Suddenly they begin laughing, helplessly, Tish snickering, Brady hee-hawing, the way they had as kids when something embarrassing struck them as hilarious. The other diners are looking their way, some smiling, others perplexed and disapproving, which only makes them laugh harder.
At last, they calm down. Wipe their eyes.
“You mentioned a sleigh ride,” Brady says, leaning back in his chair, his hands folded over his small, soft gut. “What do you think?”
The sleigh ride is a bone he’s tossing her, because he didn’t seem interested when she suggested it yesterday. But so what—of course, she wants to go.
Thick wool blankets across their laps, the horse’s breath steaming, grainy clopping of hooves along the beach, the coachman with his top hat and black cape—at last it feels to her like Christmas.
Brady looks tired. Of course, he didn’t get any sleep. Too busy.
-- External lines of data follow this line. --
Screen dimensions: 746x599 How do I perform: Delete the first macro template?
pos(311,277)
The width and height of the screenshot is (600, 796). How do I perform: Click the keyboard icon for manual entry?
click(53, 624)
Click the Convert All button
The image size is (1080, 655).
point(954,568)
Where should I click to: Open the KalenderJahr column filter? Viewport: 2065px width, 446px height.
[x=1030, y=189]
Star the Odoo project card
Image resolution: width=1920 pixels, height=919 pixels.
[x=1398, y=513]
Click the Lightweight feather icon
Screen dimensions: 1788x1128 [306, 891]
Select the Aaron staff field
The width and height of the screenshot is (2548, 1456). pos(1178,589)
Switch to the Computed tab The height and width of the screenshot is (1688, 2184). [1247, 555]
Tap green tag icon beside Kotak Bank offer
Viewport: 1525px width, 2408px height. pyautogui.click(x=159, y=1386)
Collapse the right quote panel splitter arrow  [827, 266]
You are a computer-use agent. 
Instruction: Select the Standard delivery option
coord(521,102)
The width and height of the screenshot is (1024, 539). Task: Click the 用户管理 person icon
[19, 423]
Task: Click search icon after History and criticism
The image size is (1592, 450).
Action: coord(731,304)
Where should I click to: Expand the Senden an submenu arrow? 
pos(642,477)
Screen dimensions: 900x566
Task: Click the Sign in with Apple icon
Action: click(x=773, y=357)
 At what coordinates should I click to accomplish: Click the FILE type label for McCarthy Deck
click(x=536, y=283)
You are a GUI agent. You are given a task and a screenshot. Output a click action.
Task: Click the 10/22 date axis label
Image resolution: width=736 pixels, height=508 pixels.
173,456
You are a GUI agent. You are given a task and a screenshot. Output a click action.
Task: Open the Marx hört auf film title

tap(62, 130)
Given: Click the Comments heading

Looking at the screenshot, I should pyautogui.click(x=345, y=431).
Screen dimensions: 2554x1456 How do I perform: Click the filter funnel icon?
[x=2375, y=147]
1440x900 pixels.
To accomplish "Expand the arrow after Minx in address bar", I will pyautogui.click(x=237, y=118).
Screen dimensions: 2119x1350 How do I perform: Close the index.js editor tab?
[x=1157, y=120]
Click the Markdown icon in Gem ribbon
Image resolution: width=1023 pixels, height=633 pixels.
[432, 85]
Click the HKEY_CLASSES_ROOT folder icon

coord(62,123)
They pass children industriously building a family out of snow. The snow father has a baseball cap, the snow mother is wearing a brassiere.
Brady laughs.
“Do you ever wish you’d had children?” Tish asks, whispering because she doesn’t want the coachman to hear.
“No! Do you?”
“I didn’t used to. But I hate being alone.”
“You have me,” he says gallantly, wrapping an arm around her shoulders.
“Don’t you mind being alone?”
“I’m happier alone.”
This is why they will never understand one another. She wishes she could learn to make her heart as cool as his.
“You’re a good person, Tish,” Brady says. “You always do the right thing, even when it’s hard. I couldn’t ask to be related to a nicer person.”
“Thank you,” she says, as if what he’s saying is true. He has no idea of all the bitterness she holds inside, swaddled by her soft voice, her even temper—and how badly she’d like to find a way to safely let it out.
They reach a good view of the lighthouse. It’s as beautiful as yesterday, the frozen snow sparkling like sugar. There’s a fairytale Tish suddenly remembers—one with a sleigh—about a little boy who gets a splinter of ice in his heart and goes off to live with the evil Snow Queen. His sister must save him, at least that’s how she remembers it, but how she manages it she can’t recall. The sleigh slides along behind the steady gray horse. After the ride, they might nap or play cards. Later, Brady might vanish to his room with the bartender again, while she lies alone in her room with an unloaded gun.